◆ **Task description**: When you copy the material below, keep every line exact and leave each picture out.

◆ **Supplied entries**:

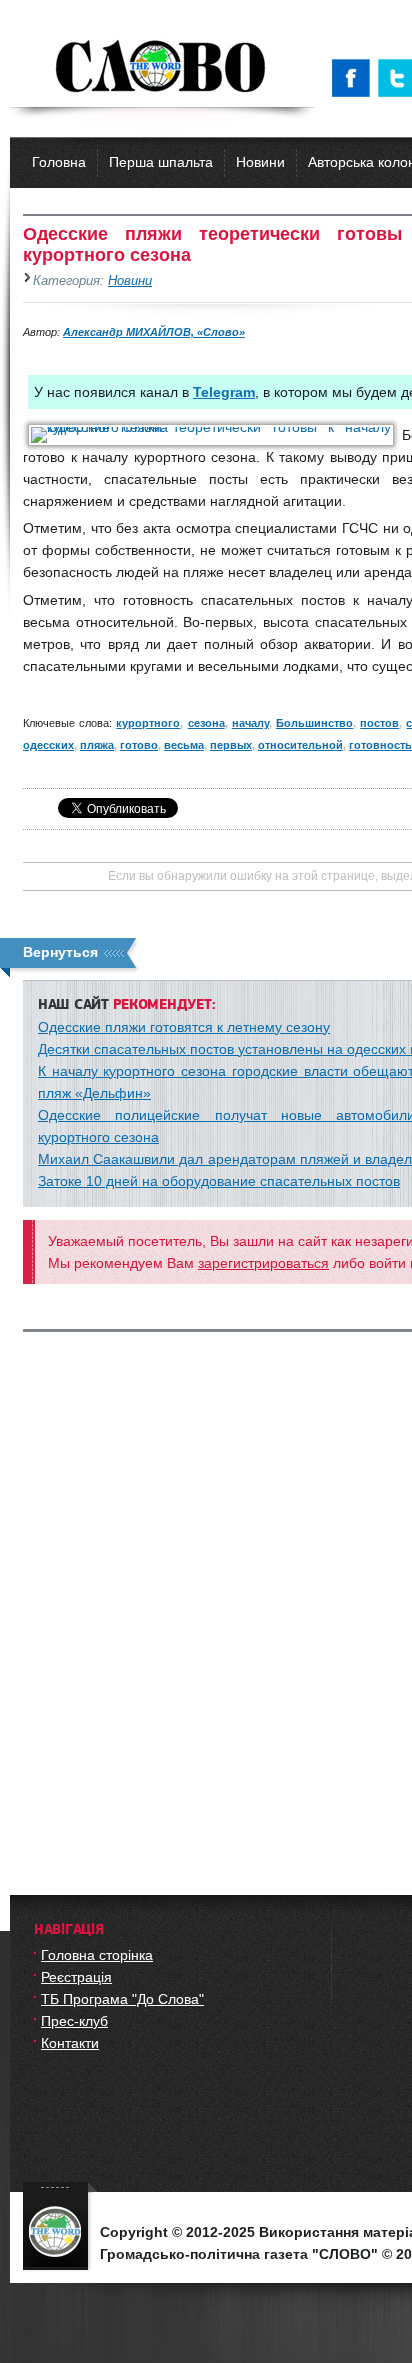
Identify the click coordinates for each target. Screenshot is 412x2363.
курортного (148, 723)
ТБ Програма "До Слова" (122, 1999)
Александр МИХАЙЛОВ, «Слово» (154, 332)
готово (139, 745)
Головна (59, 162)
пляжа (97, 745)
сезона (206, 723)
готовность (380, 745)
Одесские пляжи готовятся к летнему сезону (184, 1027)
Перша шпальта (161, 162)
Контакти (70, 2043)
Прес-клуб (74, 2021)
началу (250, 723)
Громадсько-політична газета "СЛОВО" (162, 68)
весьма (184, 745)
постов (379, 723)
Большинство (314, 723)
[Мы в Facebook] (355, 78)
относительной (300, 745)
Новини (260, 162)
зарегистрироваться (263, 1263)
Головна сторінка (97, 1955)
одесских (48, 745)
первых (231, 745)
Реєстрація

◆ **Task output**:
Identify the click coordinates for each target. Screenshot is 412x2363.
курортного (148, 723)
ТБ Програма "До Слова" (122, 1999)
Александр МИХАЙЛОВ, «Слово» (154, 332)
готово (139, 745)
Головна (59, 162)
пляжа (97, 745)
сезона (206, 723)
готовность (380, 745)
Одесские пляжи готовятся к летнему сезону (184, 1027)
Перша шпальта (161, 162)
Контакти (70, 2043)
Прес-клуб (74, 2021)
началу (250, 723)
Громадсько-політична газета "СЛОВО" (162, 68)
весьма (184, 745)
постов (379, 723)
Большинство (314, 723)
[Мы в Facebook] (355, 78)
относительной (300, 745)
Новини (260, 162)
зарегистрироваться (263, 1263)
Головна сторінка (97, 1955)
одесских (48, 745)
первых (231, 745)
Реєстрація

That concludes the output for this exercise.